◆ Directions ◆
Edit the entries from the line with "Switch to the" up to and including the line with "click(26, 250)", replacing "Minimize" with "Close" and leaving everything else unchanged.

— BEGIN Provided records —

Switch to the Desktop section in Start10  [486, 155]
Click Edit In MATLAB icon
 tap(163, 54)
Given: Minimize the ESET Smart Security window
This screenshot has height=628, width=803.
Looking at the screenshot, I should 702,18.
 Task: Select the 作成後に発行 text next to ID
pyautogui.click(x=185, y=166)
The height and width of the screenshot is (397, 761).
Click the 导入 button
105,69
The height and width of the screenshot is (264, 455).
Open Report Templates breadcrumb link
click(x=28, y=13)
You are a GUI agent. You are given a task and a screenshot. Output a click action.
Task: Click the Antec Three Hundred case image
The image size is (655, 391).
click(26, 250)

— END Provided records —
— BEGIN Provided records —

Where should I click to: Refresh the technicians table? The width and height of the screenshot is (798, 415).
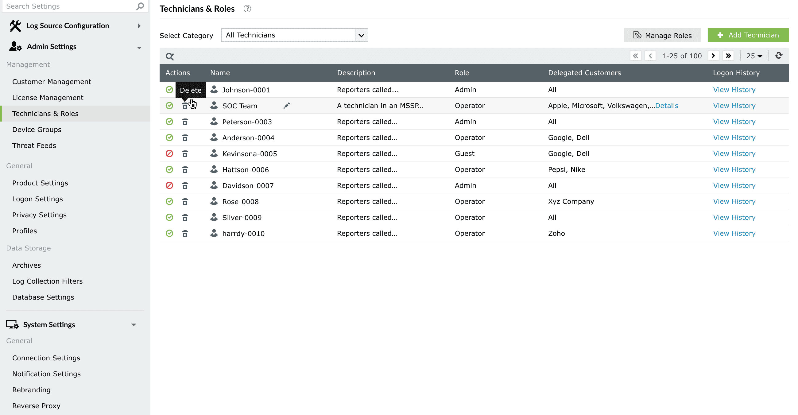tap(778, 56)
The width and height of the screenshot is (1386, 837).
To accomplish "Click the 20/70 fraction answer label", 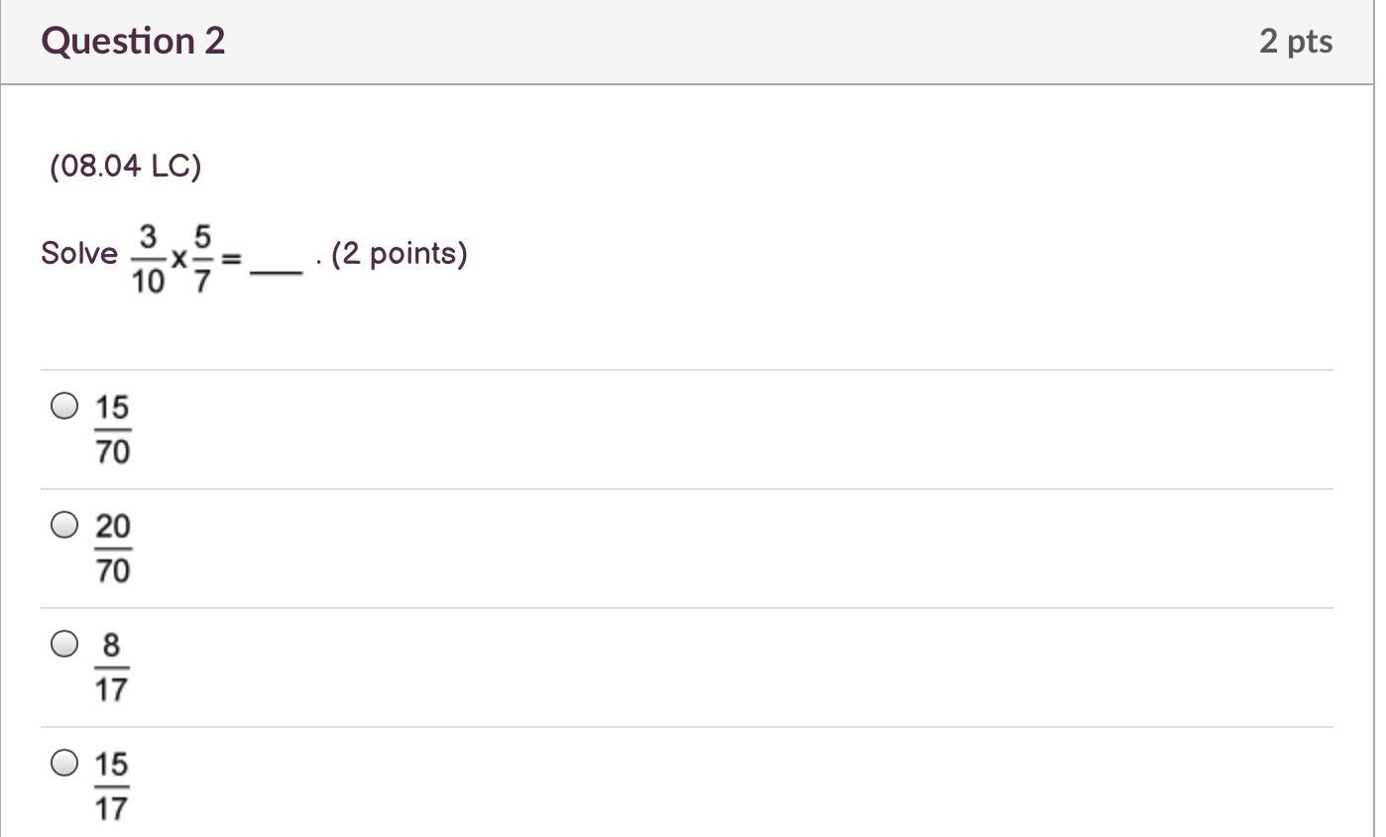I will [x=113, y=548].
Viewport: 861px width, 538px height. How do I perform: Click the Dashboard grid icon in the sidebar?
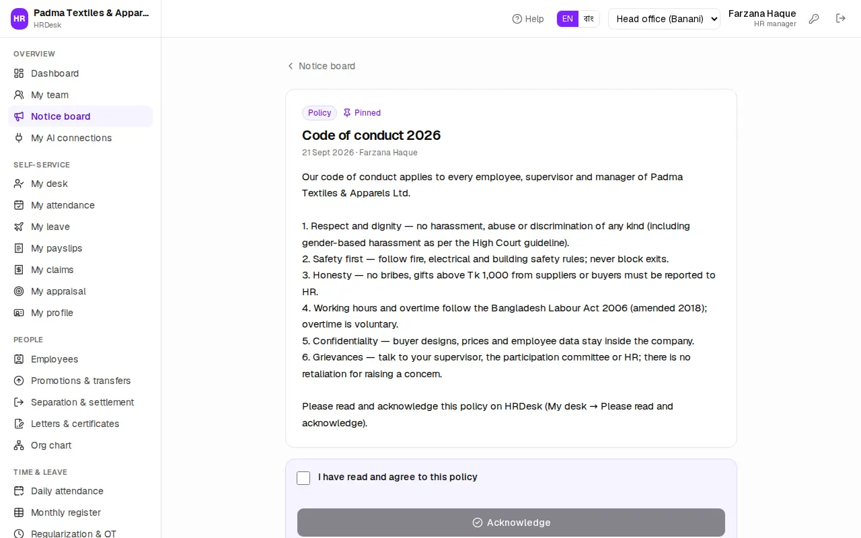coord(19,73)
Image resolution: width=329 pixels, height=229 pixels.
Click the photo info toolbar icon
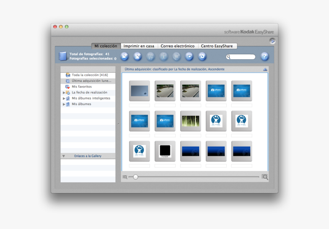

— END Provided records —
— BEGIN Provided records —

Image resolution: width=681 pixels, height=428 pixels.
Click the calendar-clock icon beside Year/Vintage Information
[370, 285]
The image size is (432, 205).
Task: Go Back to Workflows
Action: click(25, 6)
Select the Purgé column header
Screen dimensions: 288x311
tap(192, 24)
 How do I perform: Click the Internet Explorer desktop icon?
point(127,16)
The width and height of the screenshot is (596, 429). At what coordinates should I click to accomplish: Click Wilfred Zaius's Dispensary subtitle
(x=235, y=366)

— END Provided records —

◆ Reply ◆
Switch to the Desktop section in Start10  [486, 155]
Click Edit In MATLAB icon
 tap(163, 54)
Given: Close the ESET Smart Security window
This screenshot has height=628, width=803.
Looking at the screenshot, I should 702,18.
 Task: Select the 作成後に発行 text next to ID
pyautogui.click(x=185, y=166)
The height and width of the screenshot is (397, 761).
Click the 导入 button
105,69
The height and width of the screenshot is (264, 455).
Open Report Templates breadcrumb link
click(x=28, y=13)
You are a GUI agent. You are given a task and a screenshot. Output a click action.
Task: Click the Antec Three Hundred case image
The image size is (655, 391).
click(26, 250)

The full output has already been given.